▸ **TASK TO COMPLETE**
In the records below, switch every "screenshot" to "screen capture" and leave all other text unchanged. Omit the pictures from your answer.

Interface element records
--*--

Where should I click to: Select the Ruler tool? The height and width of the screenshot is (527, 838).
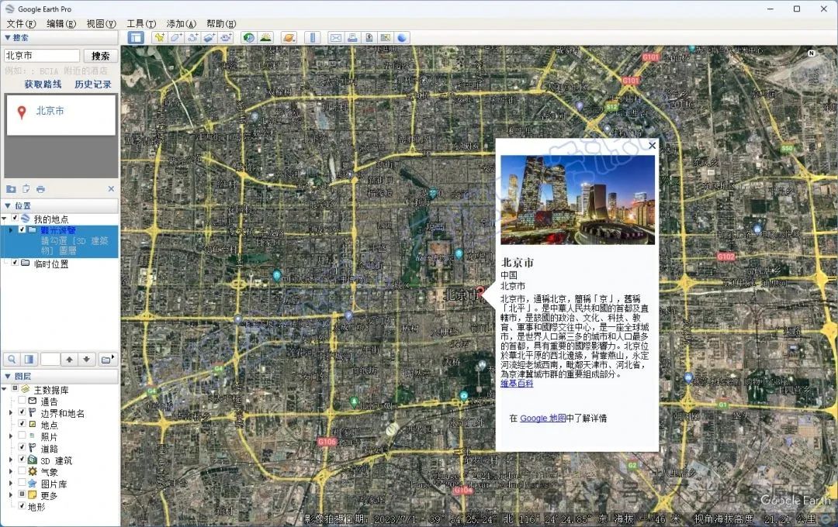(313, 37)
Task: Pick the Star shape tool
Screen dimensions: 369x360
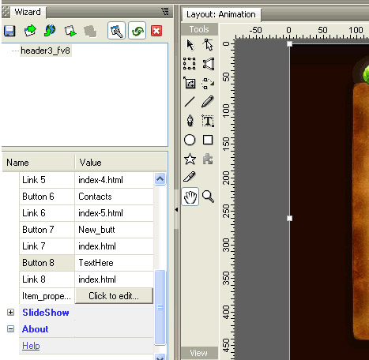Action: tap(190, 159)
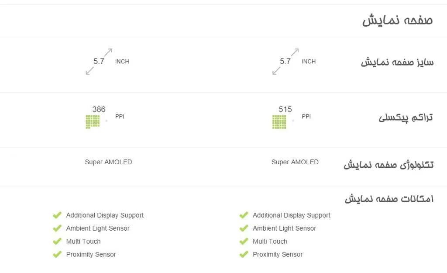
Task: Select the صفحه نمایش section heading
Action: coord(397,21)
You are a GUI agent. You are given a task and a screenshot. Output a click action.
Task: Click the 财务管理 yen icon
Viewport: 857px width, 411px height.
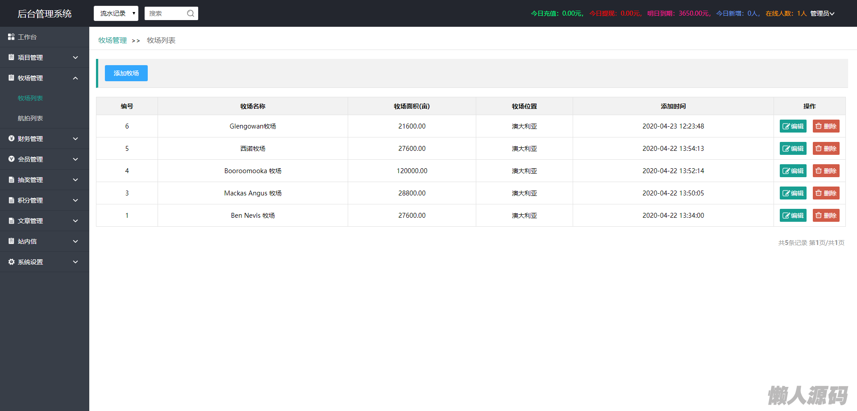click(x=11, y=139)
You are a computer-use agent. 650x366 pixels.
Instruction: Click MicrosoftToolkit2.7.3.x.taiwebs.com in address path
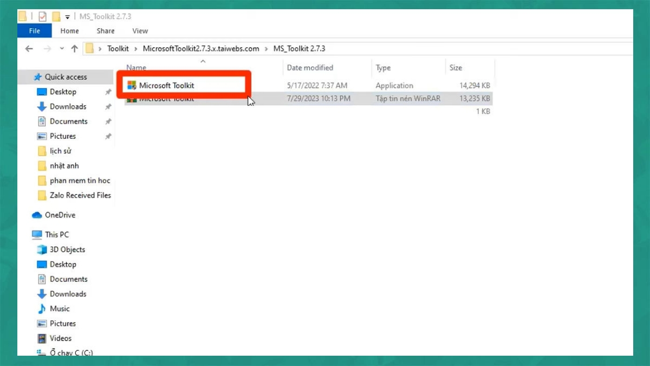pyautogui.click(x=201, y=49)
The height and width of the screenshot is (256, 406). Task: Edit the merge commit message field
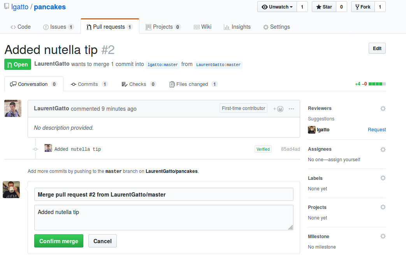click(x=163, y=218)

--*--

▸ **THE COMPLETED TASK**
Where should I click to: Select the Ruler tool? The height and width of the screen capture is (527, 838).
(313, 37)
Task: Pick the Star shape tool
Screen dimensions: 369x360
Action: tap(190, 159)
Task: Select the صفحه نمایش section heading
Action: coord(397,21)
You are a GUI agent. You are given a task and a screen capture. Output a click action.
Task: Click the 财务管理 yen icon
Viewport: 857px width, 411px height.
click(x=11, y=139)
You are a computer-use agent. 650x366 pixels.
Instruction: Click MicrosoftToolkit2.7.3.x.taiwebs.com in address path
pyautogui.click(x=201, y=49)
The height and width of the screen capture is (256, 406). Task: Edit the merge commit message field
click(x=163, y=218)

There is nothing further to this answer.